Quasi-BP for BCH Codes and its Optimization

TL;DR

This paper introduces a quasi-belief propagation decoder for BCH codes that leverages domain knowledge and information-theoretic analysis to enhance decoding efficiency and performance, approaching that of LDPC codes.

Contribution

It formalizes a novel, parallelizable decoding scheme for BCH codes using EXIT charts and mutual information tracking, enabling near-LDPC performance with high-density parity-check codes.

Findings

Decoder performance approaches LDPC codes with similar rate and blocklength.

The scheme is robust across various code rates and lengths.

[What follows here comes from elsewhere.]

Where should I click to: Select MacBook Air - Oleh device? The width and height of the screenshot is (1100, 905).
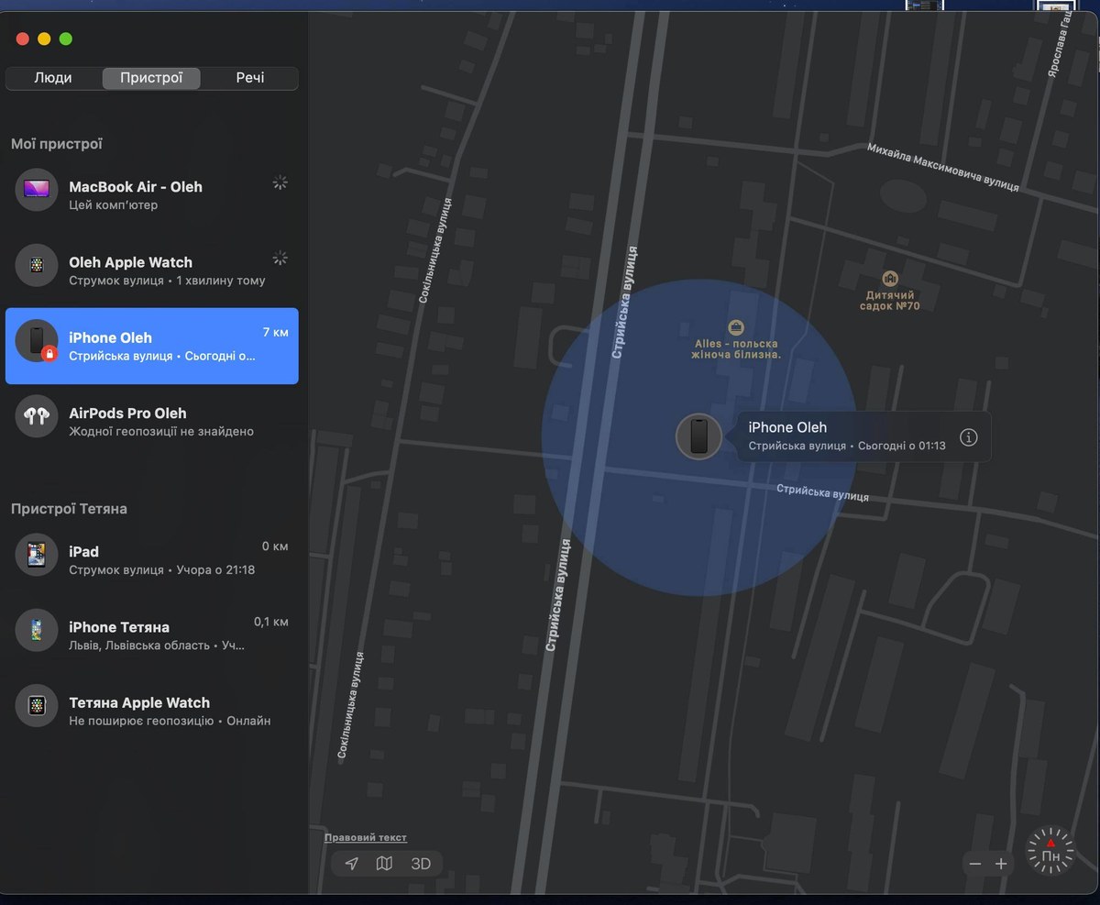[x=151, y=194]
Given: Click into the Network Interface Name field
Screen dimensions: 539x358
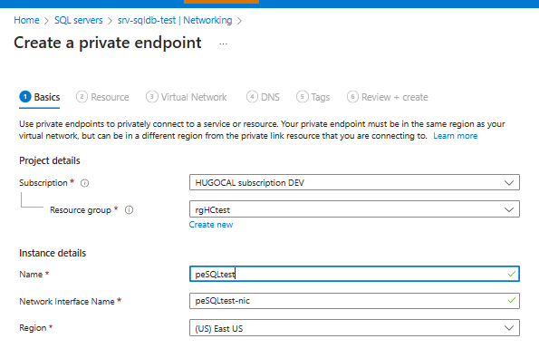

Mutual information evolution validates the optimization process.

Abstract

This paper proposes a quasi-belief propagation decoder for BCH codes that systematically integrates domain knowledge--specifically, channel noise variance, the cyclic property of the codes, and the deliberate redundancy in their parity-check matrices--to enable efficient iterative decoding. We rigorously formalize this parallelizable decoder within an information-theoretic framework by tracking mutual information evolution through the constituent variable and check decoders, thereby validating the use of scattered EXIT charts as a tool for optimizing the decoder's parameters. At each iteration, an input dilation operation expands the set of messages, while a subsequent merging operation accelerates mutual information growth, ensuring rapid convergence. The proposed decoder achieves decoding performance approaching that of LDPC codes with comparable rate and blocklength, effectively pioneering the feasible deployment of BP-like decoding for high-density parity-check codes. The generality and robustness of the scheme are demonstrated through extensive simulations across codes of varying rates and blocklengths.